Live agent tools (MCP)

assembly live answers each spoken turn with a tool-using agent, so it can reach external tools mid-conversation. Its toolset is deliberately small — a low-latency spoken turn does best with one obvious tool rather than a large menu to choose among — so its one built-in tool is Firecrawl web search. It loads when a FIRECRAWL_API_KEY is set; without it the session prints a one-line notice and runs from the model's own knowledge (no web search).

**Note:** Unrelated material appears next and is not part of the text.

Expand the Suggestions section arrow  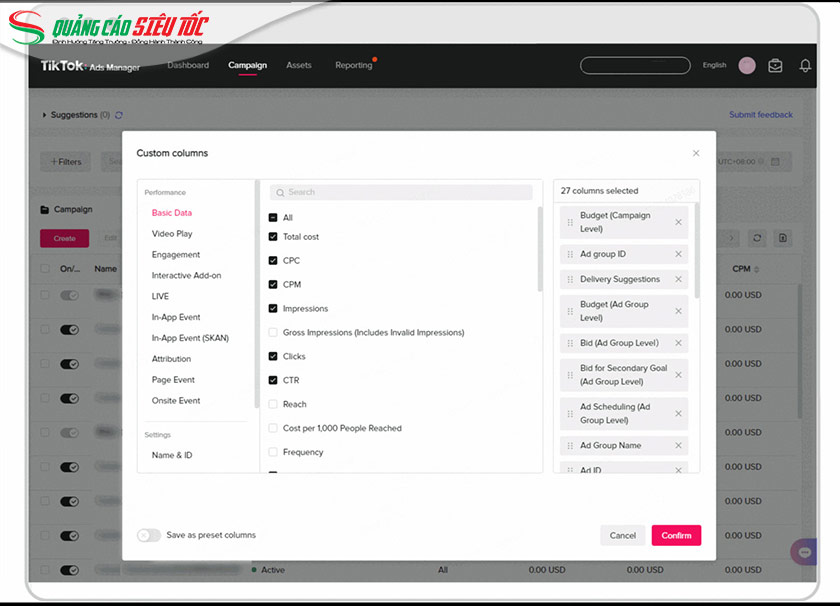(44, 116)
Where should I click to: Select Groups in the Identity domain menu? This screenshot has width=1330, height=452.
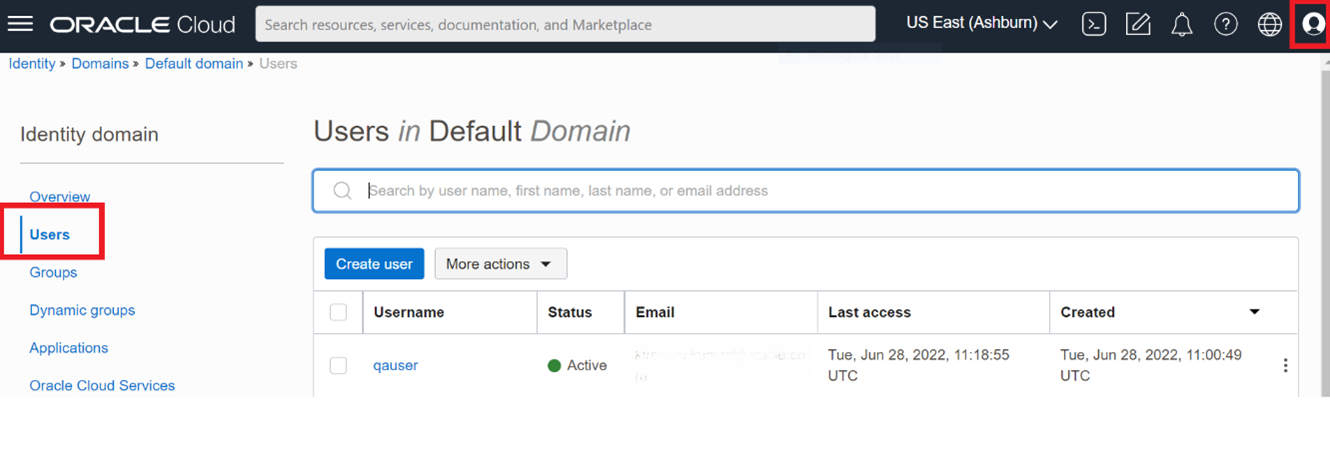53,272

--mcp-config FILE adds your own MCP servers (none load by default), from a standard mcpServers JSON file — the same {"mcpServers": {"name": {"command": "…", "args": […]}}} shape Claude Desktop and Claude Code use. Repeat the flag to merge several files; a later file wins on a name clash. Remote servers use {"url": "…"} instead of command/args.

Each server is launched independently and best-effort: one that won't start (a missing npx/uvx, an offline host) drops only its own tools, so a single broken tool never sinks the session. MCP tools are a live-run feature and are not reflected in --show-code output.